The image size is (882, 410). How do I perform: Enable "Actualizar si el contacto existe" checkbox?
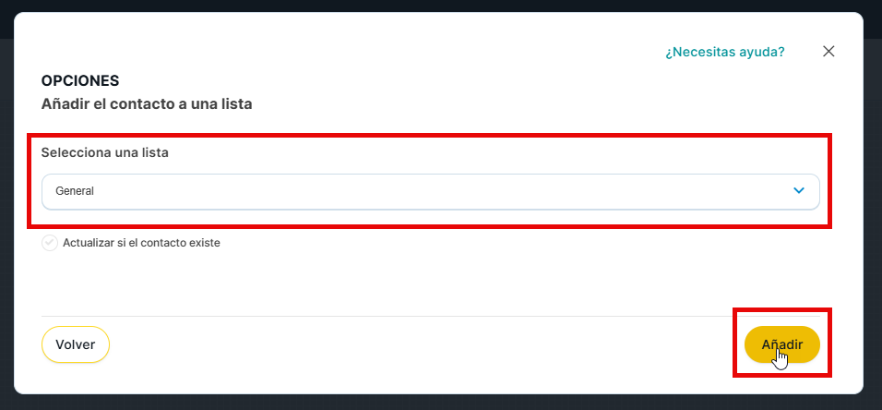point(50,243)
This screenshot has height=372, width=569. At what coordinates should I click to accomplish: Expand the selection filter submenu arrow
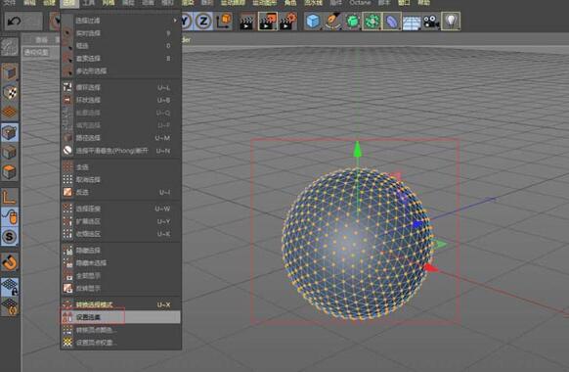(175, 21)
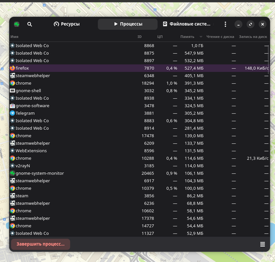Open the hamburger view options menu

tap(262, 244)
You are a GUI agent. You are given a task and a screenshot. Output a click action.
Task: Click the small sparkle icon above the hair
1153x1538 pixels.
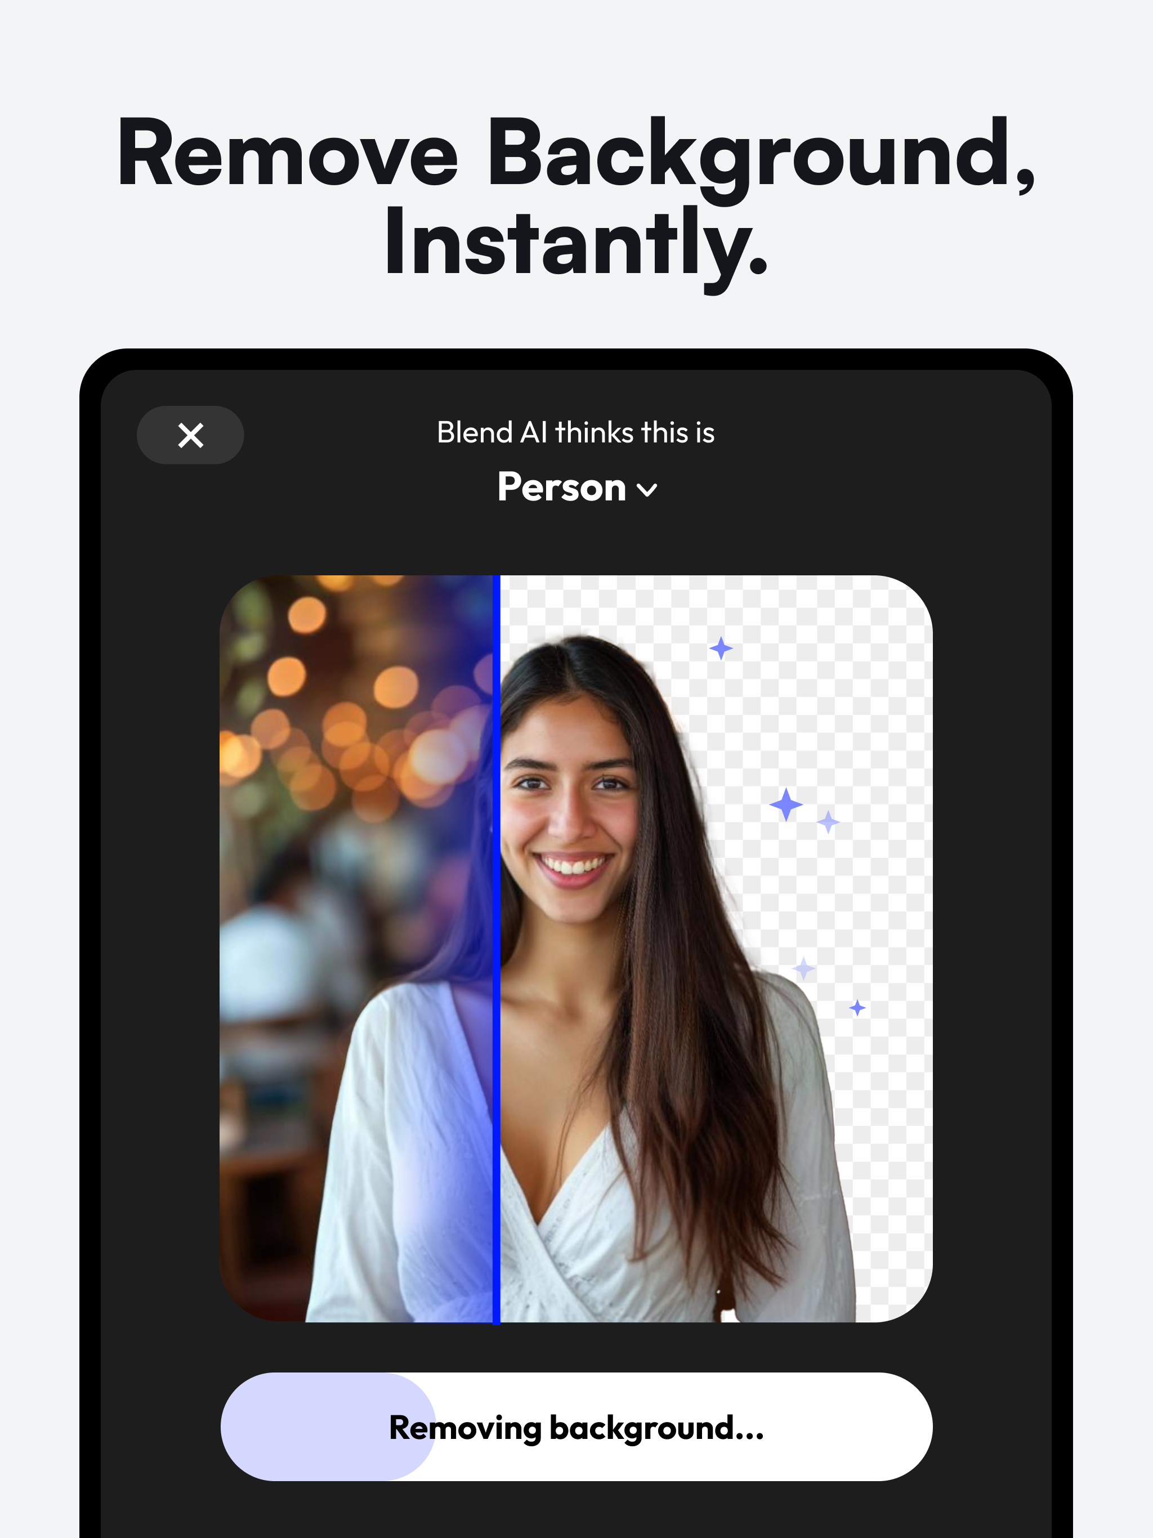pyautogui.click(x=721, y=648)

***

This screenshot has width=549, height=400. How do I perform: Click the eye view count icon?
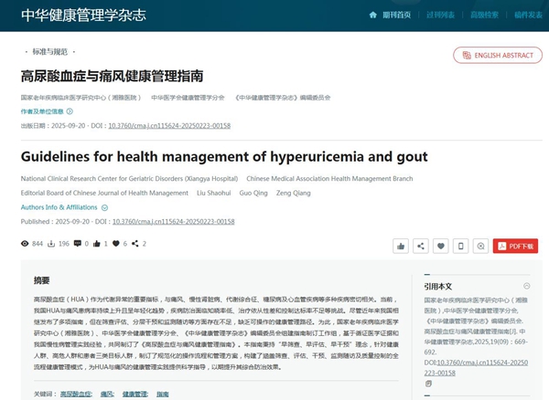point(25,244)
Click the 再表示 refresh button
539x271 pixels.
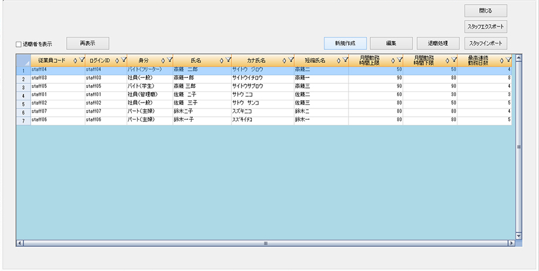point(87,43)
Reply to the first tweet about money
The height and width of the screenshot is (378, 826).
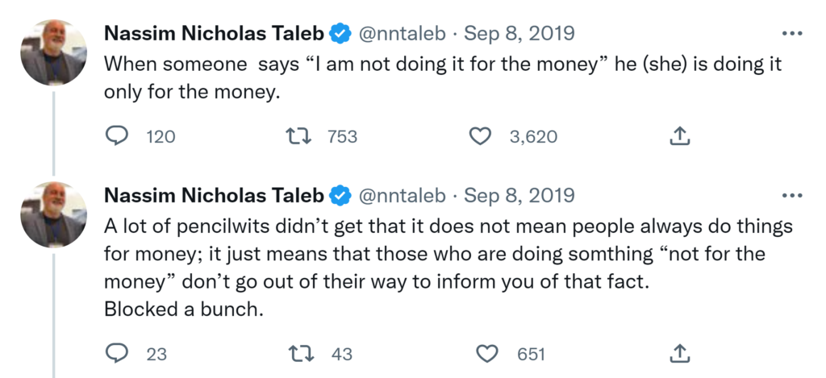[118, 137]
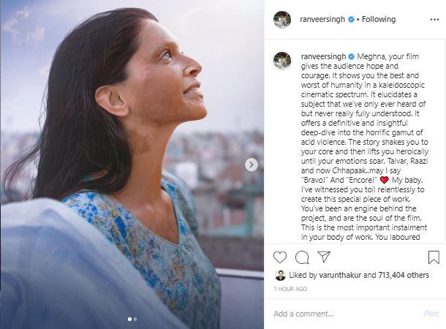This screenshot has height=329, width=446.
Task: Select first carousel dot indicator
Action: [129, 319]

***

▸ Brief:
Repeat exactly, and only, the entries from the line with "The image size" through the line with "You are a GUI". Pictures are skipped.

▸ Solution for this exercise:
The image size is (882, 410). How do I perform: Enable "Actualizar si el contacto existe" checkbox?
point(50,243)
This screenshot has height=372, width=569. At what coordinates should I click to accomplish: Expand the selection filter submenu arrow
(175, 21)
Open the hamburger view options menu

tap(262, 244)
You are a GUI agent. You are given a task and a screenshot. Output a click action.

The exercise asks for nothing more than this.